My Welsh Cob was horrific about his ears, he would snap baller twine from pulling back if I did so much as accidentally brush one of his.

It took a LONG time, but he is now fine with having them touched and even has a little snooze if I stroke them gently!

I did little and often everyday. I went armed with carrots and I would touch his ear with my finger and then reward, and gradually built it up to having his whole ear in my hand for a few seconds. It's a very slow process but it's so rewarding watching them get better.


----------



## Lanky Loll (20 March 2013)

There are various causes for not liking the ears being touched - the ear twitch is just one of them.  Some have white lumps inside the ear which can make it very painful (and are best left be), some take the mickey a little 
My mare has a few of the lumps but also takes the p.  She actually loves having her ears scratched done in the right way but go about it the wrong way and her head is in the air without a hope of reaching it - at 17hh she's rather taller than me 
When bridling all I do once I have the reins over her head is just get on with it and ignore her being an idiot - so hold the head piece up without trying to grab her nose or poll - as soon as that touches her nose she drops her head and I can continue without any problems.  If I grabbed her it would be an argument, this way I completely avoid it.
It's just a matter of finding what works for you.


----------



## Tammytoo (20 March 2013)

Good advice from FreddiesGal and until he is happy with having his ears touched, I would put the headpiece and browband on first and then buckle the rest of the bridle on.

I do see people dragging the bridle over their horse's ears and it makes me cringe.  I always put my hand over the ear and slide the bridle over my hand.


----------



## Jenna1406 (20 March 2013)

jess_ said:



			I'm looking at taking a lovely gelding on loan. His owner has been very honest with me about him  
He does not like his ears being touched. When bridling he simply throws his head in the air so you cannot get to his ears to put the bridle on .. 
I'm guessing he's been twitched by his ears?

Now i'm not at all put off by this as i think its a minor problem for an otherwise lovely horse.

My question being do you think that he'll ever settle to his ears being touched when bridling or is he just stuck in his ways?

P.S there seems to be no problem touching his ears when putting his headcollar on.

Any answers appreciated 

Click to expand...

Hi,

My mare was very much like this.

She used to be able to lift me right off my feet when she would put her head up when I was trying to put the bridle on.

I started of by taking the bridle apart to put on, so that when you are putting the ears in I put it on the behind the ears and pulled it forward, can be frustrating but it does work and then put the rest of the bridle back together.  It is a long way to do it but now my mare put her head down and opens her mouth looking for the bit.  She still isnt overly keen on anyone touching her ears but you can if you know how to approach it.
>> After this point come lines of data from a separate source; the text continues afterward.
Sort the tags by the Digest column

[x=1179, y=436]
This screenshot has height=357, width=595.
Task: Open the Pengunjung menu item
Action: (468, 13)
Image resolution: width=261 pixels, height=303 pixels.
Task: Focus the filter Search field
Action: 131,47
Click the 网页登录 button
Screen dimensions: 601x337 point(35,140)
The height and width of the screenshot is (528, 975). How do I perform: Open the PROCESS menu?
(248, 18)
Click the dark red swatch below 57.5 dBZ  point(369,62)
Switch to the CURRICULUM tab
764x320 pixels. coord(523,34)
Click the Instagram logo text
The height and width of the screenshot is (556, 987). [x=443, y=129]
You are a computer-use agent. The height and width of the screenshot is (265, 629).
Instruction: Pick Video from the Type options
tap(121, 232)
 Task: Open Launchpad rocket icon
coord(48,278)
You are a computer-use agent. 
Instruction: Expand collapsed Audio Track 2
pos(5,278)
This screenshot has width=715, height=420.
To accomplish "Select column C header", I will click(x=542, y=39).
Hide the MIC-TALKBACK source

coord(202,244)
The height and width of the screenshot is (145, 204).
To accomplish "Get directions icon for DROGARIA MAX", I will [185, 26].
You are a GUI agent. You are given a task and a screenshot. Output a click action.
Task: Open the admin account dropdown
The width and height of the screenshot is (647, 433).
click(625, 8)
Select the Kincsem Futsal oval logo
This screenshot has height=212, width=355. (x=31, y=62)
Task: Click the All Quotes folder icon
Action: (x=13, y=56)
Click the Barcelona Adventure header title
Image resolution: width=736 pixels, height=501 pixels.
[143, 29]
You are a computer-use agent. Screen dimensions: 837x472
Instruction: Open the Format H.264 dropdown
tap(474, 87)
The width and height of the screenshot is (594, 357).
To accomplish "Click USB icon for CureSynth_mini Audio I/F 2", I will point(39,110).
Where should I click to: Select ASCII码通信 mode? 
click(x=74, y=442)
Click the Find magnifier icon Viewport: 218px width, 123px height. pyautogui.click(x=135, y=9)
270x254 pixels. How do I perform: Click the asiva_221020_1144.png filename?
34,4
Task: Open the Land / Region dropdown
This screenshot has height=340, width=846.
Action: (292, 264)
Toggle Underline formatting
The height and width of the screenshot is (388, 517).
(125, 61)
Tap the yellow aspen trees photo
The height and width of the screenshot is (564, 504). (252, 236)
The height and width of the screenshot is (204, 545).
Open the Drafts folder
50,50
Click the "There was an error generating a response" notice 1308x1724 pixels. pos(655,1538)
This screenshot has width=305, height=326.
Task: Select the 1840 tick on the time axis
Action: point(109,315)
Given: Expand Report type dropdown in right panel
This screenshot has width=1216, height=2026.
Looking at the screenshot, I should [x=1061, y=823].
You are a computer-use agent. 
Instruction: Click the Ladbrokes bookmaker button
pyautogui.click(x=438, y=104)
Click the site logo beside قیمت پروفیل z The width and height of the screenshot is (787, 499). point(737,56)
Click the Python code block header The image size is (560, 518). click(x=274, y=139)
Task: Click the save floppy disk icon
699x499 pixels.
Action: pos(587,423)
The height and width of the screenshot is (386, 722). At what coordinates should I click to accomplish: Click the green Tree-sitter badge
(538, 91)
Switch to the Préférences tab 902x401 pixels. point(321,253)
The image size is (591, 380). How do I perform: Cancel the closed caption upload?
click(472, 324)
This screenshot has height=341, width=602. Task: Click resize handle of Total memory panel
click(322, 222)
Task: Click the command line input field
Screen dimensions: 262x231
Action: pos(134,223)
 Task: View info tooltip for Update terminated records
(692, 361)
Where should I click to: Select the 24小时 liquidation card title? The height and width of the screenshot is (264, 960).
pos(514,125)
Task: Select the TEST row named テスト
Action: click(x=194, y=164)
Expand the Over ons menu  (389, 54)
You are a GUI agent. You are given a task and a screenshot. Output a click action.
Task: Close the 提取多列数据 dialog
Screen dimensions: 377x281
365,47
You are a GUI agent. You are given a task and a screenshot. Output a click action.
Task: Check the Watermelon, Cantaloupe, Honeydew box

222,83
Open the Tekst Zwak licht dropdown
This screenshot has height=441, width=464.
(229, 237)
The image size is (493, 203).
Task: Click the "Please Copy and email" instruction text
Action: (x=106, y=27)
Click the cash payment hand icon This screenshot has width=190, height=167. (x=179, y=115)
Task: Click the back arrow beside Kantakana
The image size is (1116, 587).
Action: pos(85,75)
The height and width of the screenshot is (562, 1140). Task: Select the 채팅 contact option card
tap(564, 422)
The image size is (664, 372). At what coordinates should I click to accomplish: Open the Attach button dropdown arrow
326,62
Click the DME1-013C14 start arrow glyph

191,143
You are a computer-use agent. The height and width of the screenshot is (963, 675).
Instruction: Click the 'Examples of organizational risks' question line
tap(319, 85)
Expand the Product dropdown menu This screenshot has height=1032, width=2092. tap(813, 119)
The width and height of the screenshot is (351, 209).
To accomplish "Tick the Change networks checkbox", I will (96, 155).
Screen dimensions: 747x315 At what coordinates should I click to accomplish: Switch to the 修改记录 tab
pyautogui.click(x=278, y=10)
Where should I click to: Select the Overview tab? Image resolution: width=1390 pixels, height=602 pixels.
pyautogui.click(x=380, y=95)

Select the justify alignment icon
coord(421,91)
Good luck if you go ahead with it


----------



## Jazzy B (20 March 2013)

hello OP just a thought my lad was horrendous with his ears (his still not great) but I had the physio out who found that he had a lot of soreness in his poll this has been eliminated and its definitely helped with this issue.


----------



## mandwhy (21 March 2013)

My mare had previously had aural plaques when I bought her (the ear lumps, they're like warts) so very much disliked her ears being messed about with when bridling. It's a common problem, hers are gone, I can touch her ears fine but she is still not convinced! 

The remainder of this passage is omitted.